Methodology
How we verify a citation
Hallucite checks whether a referenced work actually exists, whether its details are internally consistent, and whether the identifiers point where they claim to. Here is what we check and why — without the exact scoring rules, which we keep private so they can't be gamed.
Why this matters now
Large language models routinely invent plausible-looking references. A 2026 audit of 111 million references across 2.5 million papers estimated roughly 146,932 fabricated citations in 2025 alone, found that about 78.8% slipped past preprint moderation, and that ~85% persisted from preprint into the published record.
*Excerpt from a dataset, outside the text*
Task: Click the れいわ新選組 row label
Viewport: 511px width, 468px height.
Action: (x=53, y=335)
Fabricated references are no longer a rare slip — they are a systemic contaminant entering the scholarly record at scale.
What we check against
We cross-check every reference against multiple independent, authoritative databases rather than trusting any single index:
- Crossref
- PubMed
- Semantic Scholar
- OpenAlex
- Google Books
- Retraction Watch (to flag retracted and corrected works)
Using several sources matters: a reference missing from one index may simply be unindexed there, not fake. Requiring corroboration across sources is how we separate genuinely non-existent works from merely obscure ones.
The three verdicts
Verified — the work exists and its details are consistent across sources.
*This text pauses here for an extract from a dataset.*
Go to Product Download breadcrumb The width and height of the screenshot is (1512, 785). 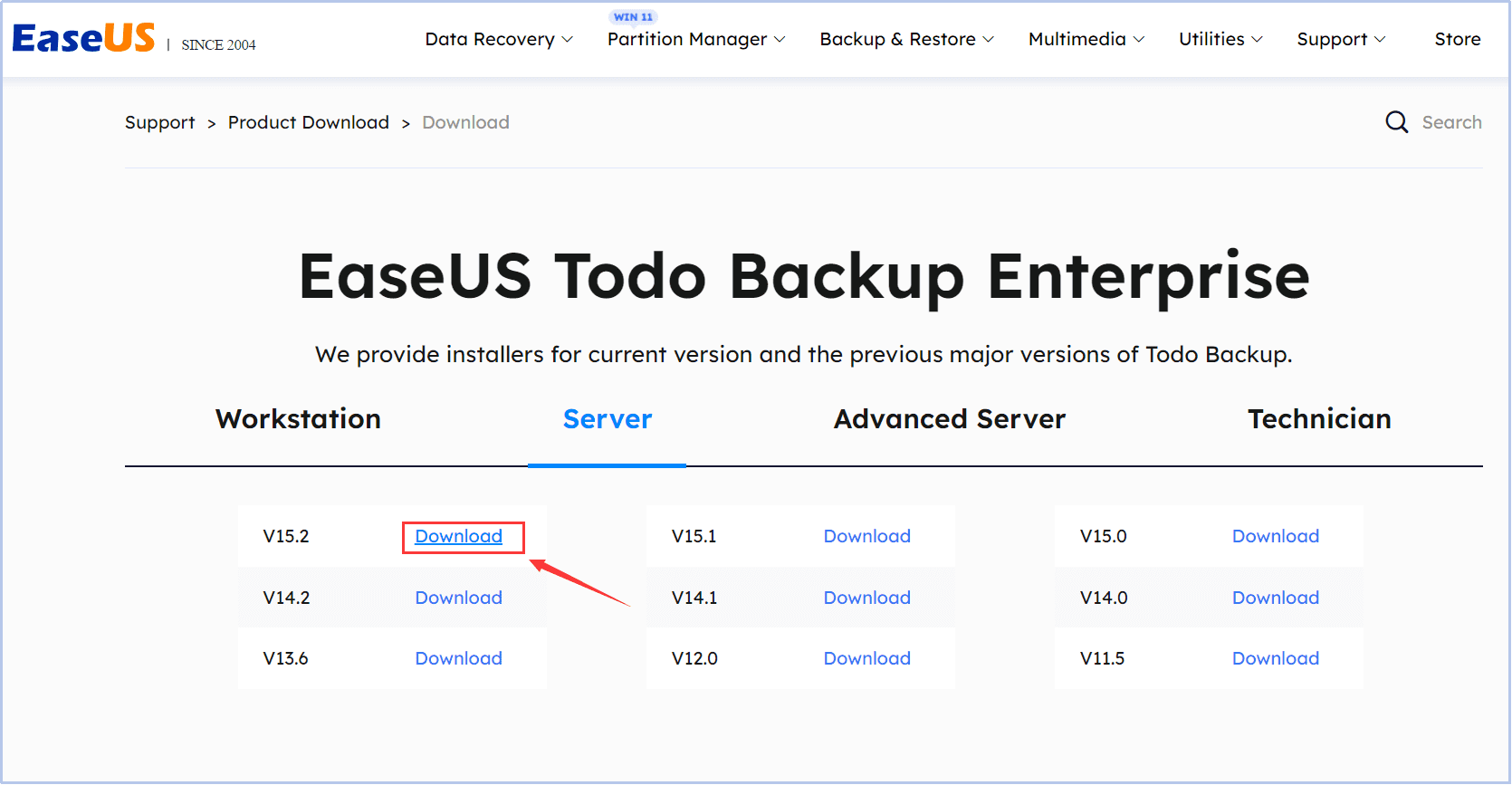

Discrepancy— the work appears real but something doesn't line up: a wrong year, altered authors, a journal that doesn't match, or an identifier that resolves to a different paper.
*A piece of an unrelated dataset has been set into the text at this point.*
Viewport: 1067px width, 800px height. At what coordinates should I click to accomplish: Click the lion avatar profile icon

Not found — no authoritative source can corroborate the work; it is likely fabricated.
We also distinguish “we couldn't check this” (a source outage or an unparseable reference) from “this is fake.” A reference we failed to check is never reported as a fabrication.
The errors we localize
When something is off, we point to the specific field rather than just raising a flag:
- Identifier mismatch — a DOI or arXiv ID that resolves to a different, unrelated work.
- Author inconsistency — fabricated or swapped author lists.
- Title analysis — titles that don't correspond to any real work.
- Year, journal & cross-reference consistency — metadata that contradicts the real record.
What we catch that broad audits miss
The largest published audits check only one thing: whether a title exists. They explicitly set aside the case of a real title paired with wrong metadata — the most common way a hijacked reference hides. Hallucite is built around exactly that class: a DOI that resolves to a different paper, a real article credited to invented authors, or a genuine title relabeled with the wrong venue. These pass a does-the-title-exist check but fail ours.
How well it works
On our curated adversarial benchmark of 137 cases run against live databases, Hallucite caught 100% of fabricated citations (none missed) and flagged 9/9 retracted works. We hold ourselves equally accountable for false alarms on genuine references — see the research & benchmark page for the full numbers and the much larger synthetic benchmark we're building.
One honest limit: verifying that a cited work exists is different from verifying that it supports the claimit's attached to. Claim-support checking is a harder, still-open research problem, and we don't claim to solve it.